Question

I use Java 1.7 and Glassfish 4.0.

There is a generic interface Service<T> with 2 implementations where the second extends the first.

public interface Service<T>{
  void serve(T t);
}

@Singleton @ServiceQualifier(type=ServiceType.DEFAULT)
public class DefaultService implements Service<MyType>{
  public void serve(MyType t){
    ...
  }
}

@Singleton @ServiceQualifier(type=ServiceType.SPECIAL)
public class SpecialService extends DefaultService{
  @Override
  public void serve(MyType t){
    ...
  }
}

In order to use CDI there is a qualifier annotation where ServiceType is a simple enum with ServiceType.DEFAULT and ServiceType.SPECIAL.

@Qualifier
@Retention(RetentionPolicy.RUNTIME)
@Target({ElementType.FIELD, ElementType.TYPE, ElementType.METHOD})
public @interface ServiceQualifier {
  ServiceType type();
}

If the Service is injected like this

@Inject @ServiceQualifier(type=ServiceType.DEFAULT)
private Service service;

the CDI Container throws an exception (I deploy the app to glassfish 4 if that matters.)
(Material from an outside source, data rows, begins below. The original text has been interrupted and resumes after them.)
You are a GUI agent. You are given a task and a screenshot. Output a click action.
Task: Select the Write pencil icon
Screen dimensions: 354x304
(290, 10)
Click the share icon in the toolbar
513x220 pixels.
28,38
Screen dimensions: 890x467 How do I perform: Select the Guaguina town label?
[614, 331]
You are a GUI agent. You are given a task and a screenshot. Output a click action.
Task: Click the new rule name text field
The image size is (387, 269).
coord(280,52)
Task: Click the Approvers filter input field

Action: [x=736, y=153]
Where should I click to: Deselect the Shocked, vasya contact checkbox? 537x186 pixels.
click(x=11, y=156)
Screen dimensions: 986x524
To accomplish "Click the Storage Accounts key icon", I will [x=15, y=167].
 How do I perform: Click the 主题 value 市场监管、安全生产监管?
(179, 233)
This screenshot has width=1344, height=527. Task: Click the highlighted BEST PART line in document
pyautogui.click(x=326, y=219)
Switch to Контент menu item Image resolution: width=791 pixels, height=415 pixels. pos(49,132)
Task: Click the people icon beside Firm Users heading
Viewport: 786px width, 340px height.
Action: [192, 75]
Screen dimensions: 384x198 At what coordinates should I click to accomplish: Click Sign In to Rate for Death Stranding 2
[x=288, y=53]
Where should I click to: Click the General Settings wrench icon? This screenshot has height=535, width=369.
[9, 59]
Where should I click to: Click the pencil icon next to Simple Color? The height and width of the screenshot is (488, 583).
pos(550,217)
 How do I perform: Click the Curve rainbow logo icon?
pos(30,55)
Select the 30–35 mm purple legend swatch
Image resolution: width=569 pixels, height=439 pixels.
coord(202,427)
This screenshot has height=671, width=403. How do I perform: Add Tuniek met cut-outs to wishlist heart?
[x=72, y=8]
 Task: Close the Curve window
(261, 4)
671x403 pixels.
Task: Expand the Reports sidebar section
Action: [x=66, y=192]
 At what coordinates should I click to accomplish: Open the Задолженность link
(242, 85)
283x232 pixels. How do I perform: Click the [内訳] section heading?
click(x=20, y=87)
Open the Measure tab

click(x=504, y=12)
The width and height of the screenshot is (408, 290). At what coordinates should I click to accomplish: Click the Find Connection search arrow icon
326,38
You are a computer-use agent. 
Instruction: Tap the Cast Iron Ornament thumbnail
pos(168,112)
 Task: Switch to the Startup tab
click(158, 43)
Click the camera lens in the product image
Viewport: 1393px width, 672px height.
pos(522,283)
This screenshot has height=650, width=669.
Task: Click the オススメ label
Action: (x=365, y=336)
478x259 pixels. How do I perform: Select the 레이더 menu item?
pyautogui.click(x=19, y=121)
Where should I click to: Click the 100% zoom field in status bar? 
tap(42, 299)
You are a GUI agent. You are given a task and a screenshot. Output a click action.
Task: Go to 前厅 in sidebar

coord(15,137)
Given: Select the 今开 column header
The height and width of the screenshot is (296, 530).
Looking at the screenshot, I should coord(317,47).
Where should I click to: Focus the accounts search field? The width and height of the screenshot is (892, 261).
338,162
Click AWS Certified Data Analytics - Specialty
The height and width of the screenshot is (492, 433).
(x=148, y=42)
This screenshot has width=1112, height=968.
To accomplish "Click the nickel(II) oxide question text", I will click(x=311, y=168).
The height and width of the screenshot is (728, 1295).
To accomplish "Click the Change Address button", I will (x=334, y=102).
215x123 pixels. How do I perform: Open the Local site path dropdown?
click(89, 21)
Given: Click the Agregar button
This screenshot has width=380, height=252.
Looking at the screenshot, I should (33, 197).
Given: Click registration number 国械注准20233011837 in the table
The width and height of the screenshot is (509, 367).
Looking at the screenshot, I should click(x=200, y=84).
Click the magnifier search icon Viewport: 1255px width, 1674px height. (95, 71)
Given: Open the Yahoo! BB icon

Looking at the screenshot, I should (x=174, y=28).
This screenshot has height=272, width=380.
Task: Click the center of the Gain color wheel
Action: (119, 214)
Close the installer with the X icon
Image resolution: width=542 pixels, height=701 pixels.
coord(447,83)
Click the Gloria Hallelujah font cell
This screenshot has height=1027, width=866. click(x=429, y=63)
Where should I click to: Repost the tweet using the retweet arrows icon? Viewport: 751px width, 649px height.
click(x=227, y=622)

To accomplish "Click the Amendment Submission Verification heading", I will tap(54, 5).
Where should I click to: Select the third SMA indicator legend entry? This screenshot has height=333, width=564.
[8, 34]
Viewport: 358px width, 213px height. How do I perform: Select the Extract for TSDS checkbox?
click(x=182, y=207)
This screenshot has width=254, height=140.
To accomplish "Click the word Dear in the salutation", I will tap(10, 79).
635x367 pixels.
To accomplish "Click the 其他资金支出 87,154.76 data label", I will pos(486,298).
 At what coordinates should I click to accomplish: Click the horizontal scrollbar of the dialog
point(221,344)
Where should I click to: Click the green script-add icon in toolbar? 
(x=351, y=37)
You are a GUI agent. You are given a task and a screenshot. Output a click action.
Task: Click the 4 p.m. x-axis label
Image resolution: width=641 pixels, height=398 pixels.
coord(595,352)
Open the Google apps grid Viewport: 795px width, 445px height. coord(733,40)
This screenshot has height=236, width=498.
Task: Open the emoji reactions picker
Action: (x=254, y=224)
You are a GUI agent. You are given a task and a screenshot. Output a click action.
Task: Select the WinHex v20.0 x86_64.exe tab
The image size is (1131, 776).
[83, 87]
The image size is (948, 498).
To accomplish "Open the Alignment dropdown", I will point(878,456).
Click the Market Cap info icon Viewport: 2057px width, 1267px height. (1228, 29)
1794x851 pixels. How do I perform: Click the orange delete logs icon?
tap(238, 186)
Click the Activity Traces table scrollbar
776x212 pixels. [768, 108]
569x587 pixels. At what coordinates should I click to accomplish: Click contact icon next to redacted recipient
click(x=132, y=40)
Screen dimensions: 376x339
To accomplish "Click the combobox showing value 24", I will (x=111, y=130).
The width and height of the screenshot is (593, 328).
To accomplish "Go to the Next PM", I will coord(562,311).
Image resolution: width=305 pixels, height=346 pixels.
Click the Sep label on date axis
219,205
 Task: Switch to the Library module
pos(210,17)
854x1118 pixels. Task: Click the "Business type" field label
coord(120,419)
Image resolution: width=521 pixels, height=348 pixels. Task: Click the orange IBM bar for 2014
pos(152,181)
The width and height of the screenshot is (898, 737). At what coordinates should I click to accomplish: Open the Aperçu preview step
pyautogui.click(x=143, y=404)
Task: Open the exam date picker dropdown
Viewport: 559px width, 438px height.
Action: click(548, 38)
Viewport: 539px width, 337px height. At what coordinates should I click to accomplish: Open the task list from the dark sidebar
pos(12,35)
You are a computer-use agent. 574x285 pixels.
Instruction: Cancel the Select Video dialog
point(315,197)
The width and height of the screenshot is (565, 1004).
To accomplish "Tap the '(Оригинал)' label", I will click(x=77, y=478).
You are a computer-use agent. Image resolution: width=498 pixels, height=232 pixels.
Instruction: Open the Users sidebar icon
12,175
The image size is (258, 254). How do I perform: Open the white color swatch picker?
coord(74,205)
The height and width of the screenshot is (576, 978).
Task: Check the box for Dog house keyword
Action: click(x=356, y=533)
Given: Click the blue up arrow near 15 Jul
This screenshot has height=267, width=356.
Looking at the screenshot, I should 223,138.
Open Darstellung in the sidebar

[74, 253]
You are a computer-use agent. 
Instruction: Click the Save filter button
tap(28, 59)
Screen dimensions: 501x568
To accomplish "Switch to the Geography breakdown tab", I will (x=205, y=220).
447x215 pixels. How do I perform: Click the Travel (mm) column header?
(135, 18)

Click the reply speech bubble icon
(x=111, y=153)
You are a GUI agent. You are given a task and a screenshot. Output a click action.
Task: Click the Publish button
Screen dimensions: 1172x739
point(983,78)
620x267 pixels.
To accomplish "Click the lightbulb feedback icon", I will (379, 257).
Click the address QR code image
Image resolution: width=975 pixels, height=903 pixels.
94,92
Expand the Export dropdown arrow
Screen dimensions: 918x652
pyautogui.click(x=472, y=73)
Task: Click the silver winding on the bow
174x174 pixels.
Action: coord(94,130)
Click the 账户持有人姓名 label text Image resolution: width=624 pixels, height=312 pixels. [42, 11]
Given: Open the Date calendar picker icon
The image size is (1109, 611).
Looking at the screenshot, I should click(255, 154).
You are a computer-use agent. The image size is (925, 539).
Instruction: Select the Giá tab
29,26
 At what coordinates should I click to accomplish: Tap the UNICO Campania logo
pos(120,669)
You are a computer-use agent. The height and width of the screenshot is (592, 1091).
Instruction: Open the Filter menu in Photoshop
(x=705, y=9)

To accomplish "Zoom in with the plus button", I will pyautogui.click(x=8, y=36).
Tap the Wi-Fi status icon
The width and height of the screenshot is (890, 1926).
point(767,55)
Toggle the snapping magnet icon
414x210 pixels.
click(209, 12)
Error occurred during deployment: Exception while loading the app : CDI deployment failure:WELD-001408 Unsatisfied dependencies for type [Service] with qualifiers [@ServiceQualifier]

But if the Service is injected with the generic parameter it works.

@Inject @ServiceQualifier(type=ServiceType.DEFAULT)
private Service<MyType> service;

I am very confused now because i thought that generic parameters are removed at compile time in Java. Can someone explain why it is necessary to specify the generic parameter although it is compiled away?

Thanks in advance.

Was it helpful?

Solution

Yes, it's required as the type parameter goes into the selection. You can put the qualifier anywhere , but if it doesn't match type you won't be able to inject the bean into it.